▶

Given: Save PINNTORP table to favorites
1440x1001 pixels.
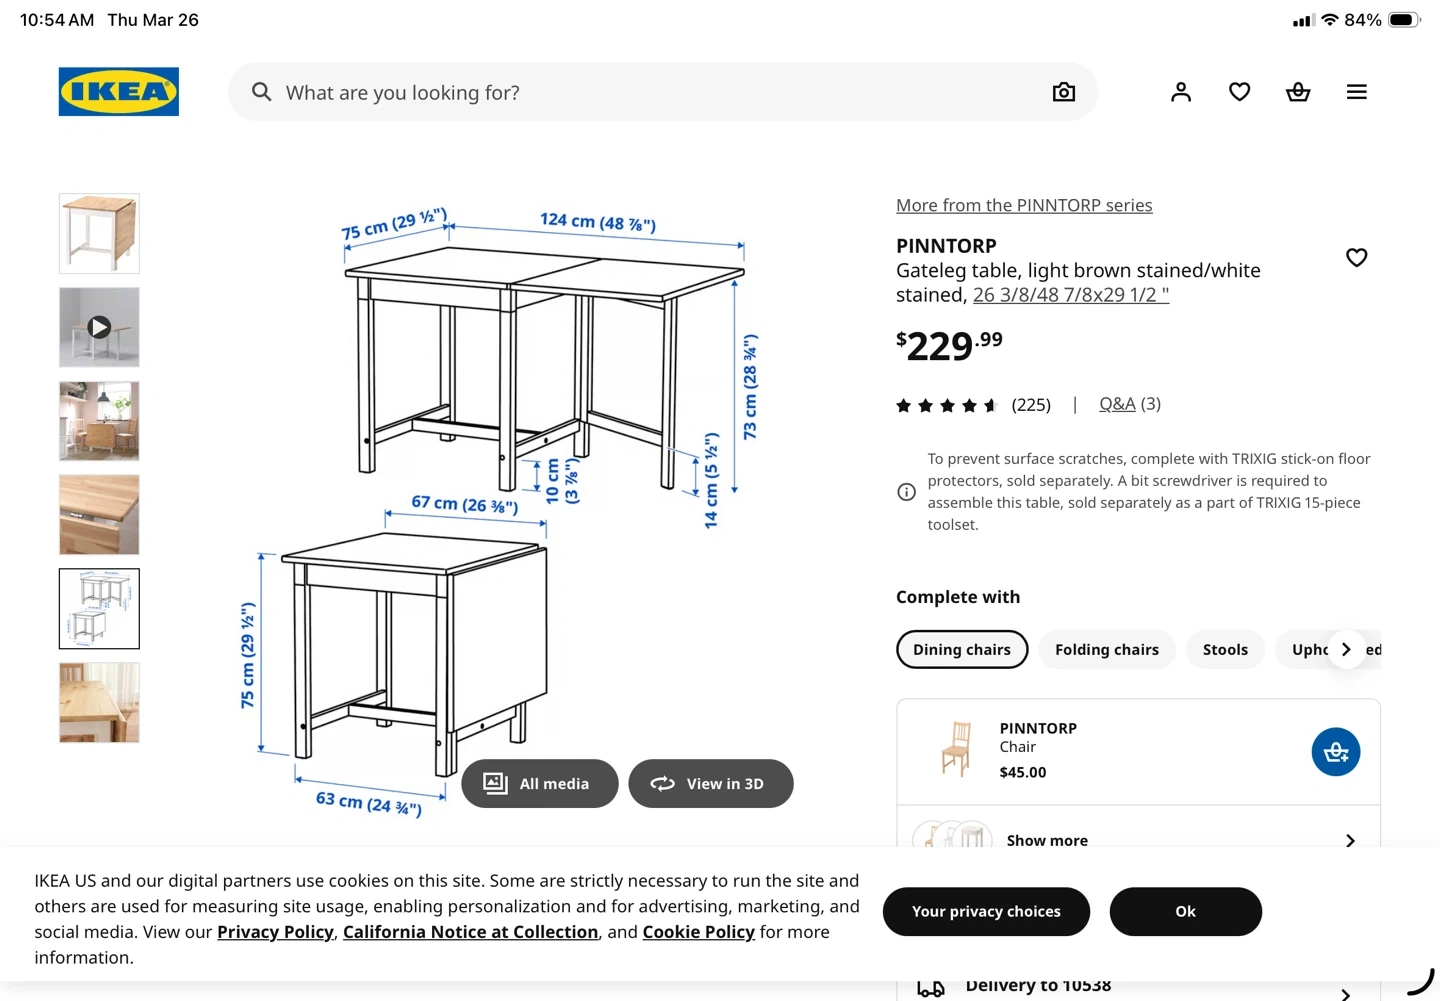Looking at the screenshot, I should click(1356, 258).

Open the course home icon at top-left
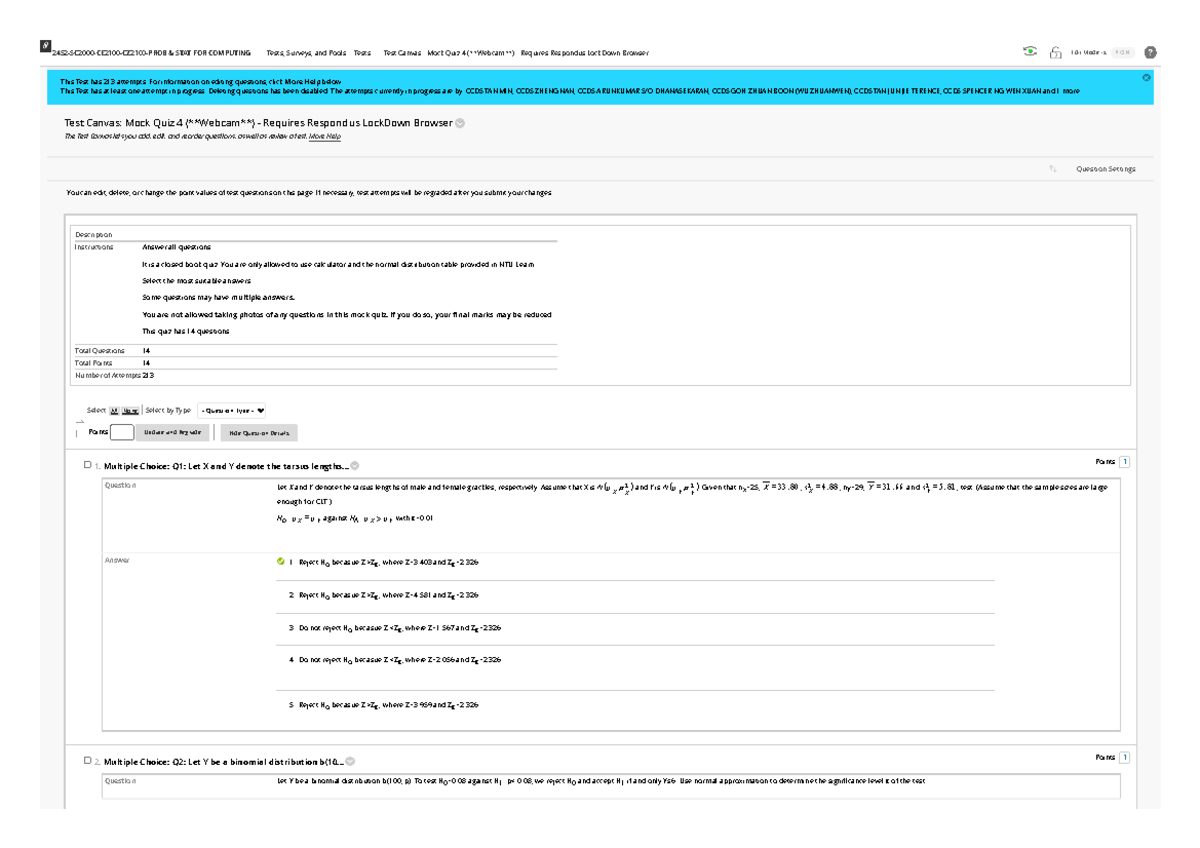[44, 46]
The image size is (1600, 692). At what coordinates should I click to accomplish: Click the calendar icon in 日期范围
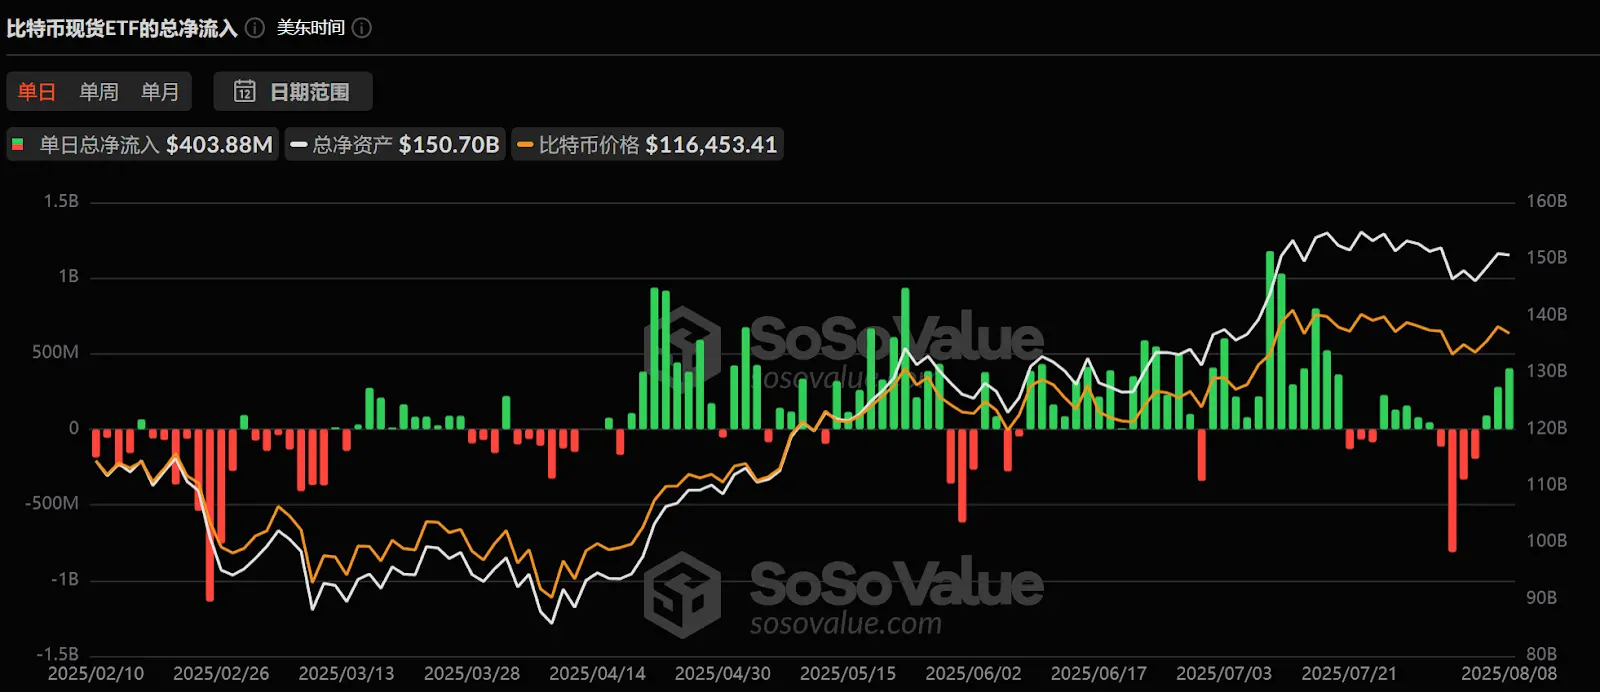click(244, 92)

◀

How to complete this task: Leaving every picture out, write out exactly the lines from the one that holds "Open the course home icon at top-left" through the end of the listing, both included.

Solution to this task:
Open the course home icon at top-left
[44, 46]
The image size is (1600, 692). At what coordinates should I click to accomplish: Click the calendar icon in 日期范围
click(244, 92)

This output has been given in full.